Radiative Thrusters on Close-in Extrasolar Planets
Daniel Fabrycky

TL;DR
This paper investigates how radiation absorption and reradiation by close-in exoplanets can produce a force affecting their orbits, potentially explaining observed correlations between orbital parameters and planetary surface gravity.
Contribution
It evaluates the impact of radiative thrusters on exoplanet orbital evolution and assesses their role in observed semi-major axis and surface gravity correlations.
Findings
Typical orbital changes are about 1% over planetary lifetimes.
Close-in and inflated planets could experience up to 5% orbital shifts.

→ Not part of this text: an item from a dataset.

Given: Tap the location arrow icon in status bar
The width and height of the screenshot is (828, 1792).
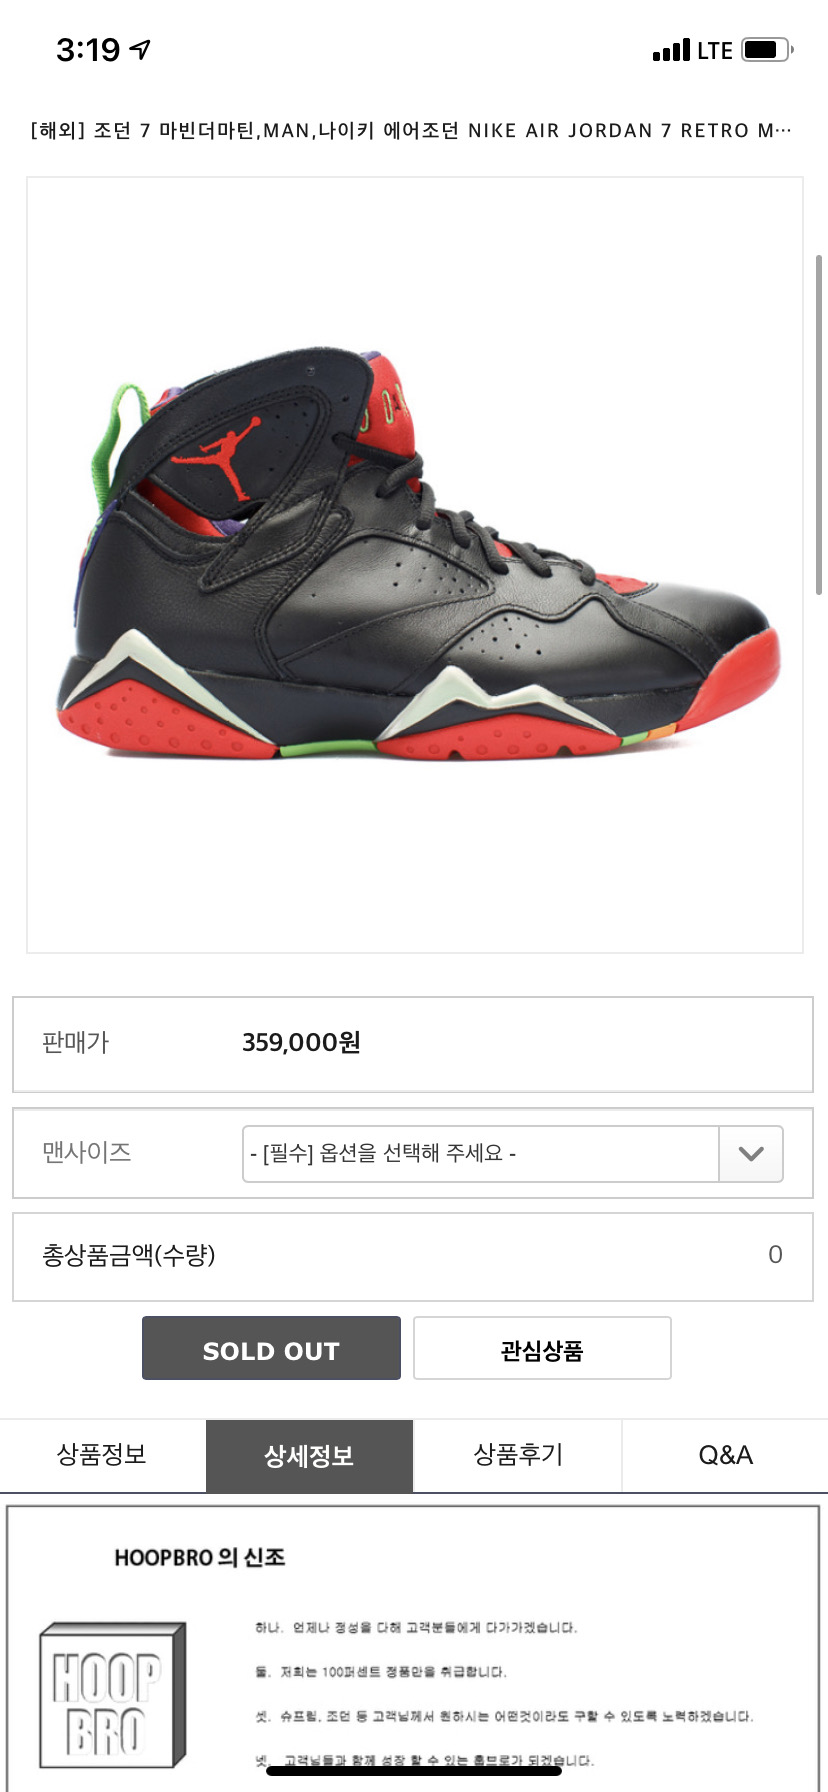Looking at the screenshot, I should 141,49.
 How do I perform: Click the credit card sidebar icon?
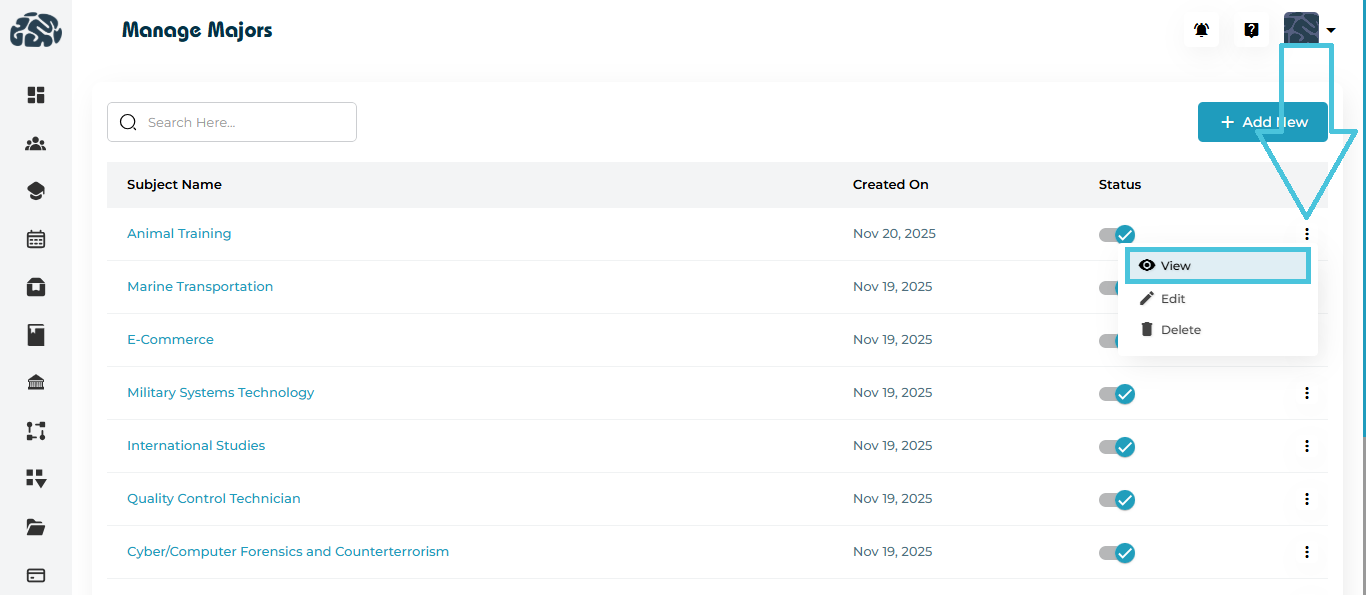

Radiative thrusters are too weak to solely explain the observed correlation.
Abstract
The atmospheres of close-in extrasolar planets absorb most of the incident stellar radiation, advect this energy, then reradiate photons in preferential directions. Those photons carry away momentum, applying a force on the planet. Here we evaluate the resulting secular changes to the orbit, known as the Yarkovsky effect. For known transiting planets, typical fractional changes in semi-major axis are about 1% over their lifetime, but could be up to ~5% for close-in planets like OGLE-TR-56b or inflated planets like TrES-4. We discuss the origin of the correlation between semi-major axis and surface gravity of transiting planets in terms of various physical processes, finding that radiative thrusters are too weak by about a factor of 10 to establish the lower boundary that causes the correlation.